Jusqu’à présent, l’économie nationale a bien résisté et la Banque du Canada n’a pas modifié ses taux, mais tout ralentissement économique mondial poserait un risque majeur. De nombreux analystes prévoient que la Banque du Canada réduira son taux directeur lors de la prochaine annonce de sa politique, le 30 octobre — une réunion qui aura lieu un peu plus d’une semaine après le vote du 21 octobre.

L’annonce du 30 octobre sera accompagnée de la publication des projections trimestrielles de la banque centrale et d’une conférence de presse avec le gouverneur, Stephen Poloz, et la première sous-gouverneure, Carolyn Wilkins.

Leur conférence de presse surviendra près de huit semaines après la dernière audience publique de l’un des hauts responsables de la banque. Le sous-gouverneur Lawrence Schembri a prononcé un discours et répondu à des questions, le 5 septembre, soit au lendemain de la plus récente annonce de la banque sur sa politique monétaire.

M. Galletti a indiqué que les dirigeants de la banque peuvent sortir de leur réserve à tout moment pour communiquer avec le public et les marchés sur la politique à suivre, s’ils déterminent que les conditions l’exigent.

« L’indépendance opérationnelle de la banque en matière de politique monétaire signifie que nous mènerons une politique monétaire adaptée aux conditions économiques qui prévalent, y compris en période électorale », a-t-il expliqué.

« Cela inclut toute communication sur la politique ou les perspectives que le conseil de direction juge nécessaires. »

Pour l’instant, le calendrier public de la banque centrale est vide jusqu’au 22 octobre, soit le lendemain des élections. Elle publiera cette journée-là son enquête trimestrielle réalisée auprès des dirigeants d’entreprise.

Le plus neutre possible

Dans les semaines menant aux élections fédérales de 2015, M. Poloz avait prononcé trois discours en septembre et en octobre. Une sous-gouverneure à cette époque, Agathe Côté, avait prononcé un discours à la fin du mois de septembre de la même année.

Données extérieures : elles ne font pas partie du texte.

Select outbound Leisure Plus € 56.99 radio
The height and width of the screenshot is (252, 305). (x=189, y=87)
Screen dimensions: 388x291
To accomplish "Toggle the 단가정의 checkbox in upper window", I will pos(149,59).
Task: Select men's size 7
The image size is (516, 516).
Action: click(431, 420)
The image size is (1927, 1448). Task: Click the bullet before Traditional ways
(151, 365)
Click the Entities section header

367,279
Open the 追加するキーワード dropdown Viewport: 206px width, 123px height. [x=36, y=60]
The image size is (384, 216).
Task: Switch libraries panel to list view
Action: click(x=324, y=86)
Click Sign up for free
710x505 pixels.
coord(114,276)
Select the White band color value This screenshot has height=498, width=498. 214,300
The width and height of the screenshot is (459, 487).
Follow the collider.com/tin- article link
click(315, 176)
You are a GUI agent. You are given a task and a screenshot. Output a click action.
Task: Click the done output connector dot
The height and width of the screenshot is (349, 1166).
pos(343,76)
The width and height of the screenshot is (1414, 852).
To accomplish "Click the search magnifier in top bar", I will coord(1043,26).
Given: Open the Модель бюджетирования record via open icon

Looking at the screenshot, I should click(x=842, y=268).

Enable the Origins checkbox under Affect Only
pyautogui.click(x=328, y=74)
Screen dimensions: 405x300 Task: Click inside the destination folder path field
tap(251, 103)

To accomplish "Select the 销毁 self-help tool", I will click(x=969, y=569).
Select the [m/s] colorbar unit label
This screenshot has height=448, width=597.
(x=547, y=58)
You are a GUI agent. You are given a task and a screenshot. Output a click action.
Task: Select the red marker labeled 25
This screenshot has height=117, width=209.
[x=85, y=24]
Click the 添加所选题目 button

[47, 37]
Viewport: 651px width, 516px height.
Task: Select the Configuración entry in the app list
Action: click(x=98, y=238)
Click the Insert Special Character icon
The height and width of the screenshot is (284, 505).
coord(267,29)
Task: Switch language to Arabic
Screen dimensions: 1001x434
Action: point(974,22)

La Banque du Canada a expliqué qu’en campagne électorale, son approche consistait à aller de l’avant avec les « événements publics déjà planifiés », notamment les décisions sur les taux, la publication des rapports et des recherches du personnel, ainsi que les discours publics des membres de son conseil de direction.

M. Galletti a ajouté qu’il n’y avait, cette année, rien de fondamentalement différent qu’en 2015, si ce n’est que la banque centrale révise désormais son calendrier de discours tous les six mois plutôt qu’une année complète en avance.

« Nos projets pour le second semestre de 2019 se sont appuyés sur la certitude concernant la date des élections », a-t-il précisé.

Le porte-parole a ajouté qu’un autre développement ayant joué un rôle dans la planification de la banque pour 2019 était l’introduction, l’année dernière, de ses « discours sur le progrès économique ». Ces discours sont prononcés par les sous-gouverneurs le lendemain des annonces sur les taux qui ne sont pas accompagnées d’une conférence de presse.

Douglas Porter, économiste en chef de la Banque de Montréal, a indiqué qu’il avait toujours tenu pour acquis que la Banque du Canada voulait rester aussi éloignée que possible des campagnes électorales.

« Structurellement, ils veulent être aussi neutres que possible et c’est donc compréhensible dans cette situation. Il est très peu probable que des gens comme moi-même leur reprochent de vouloir faire profil bas pendant la campagne électorale », a indiqué M. Porter lors d’une entrevue.

Il a bien noté que la date du scrutin et l’annonce du taux d’intérêt du 30 octobre étaient rapprochées, ce qui laissera très peu de temps à la banque après le vote pour organiser un événement public, si nécessaire. Mais M. Porter a ajouté que la Banque du Canada avait eu tendance ces dernières années à éviter de fournir trop d’indications aux marchés avant la décision de taux.

La banque centrale, bien sûr, devrait réagir à un événement économique important, a-t-il ajouté, et elle a déjà procédé à des changements de taux d’intérêt en pleine campagne électorale.

M. Porter a rappelé une situation extraordinaire survenue lors de la campagne fédérale de 2008, lorsque la banque avait procédé à une réduction de taux coordonnée avec d’autres banques centrales, en pleine crise financière.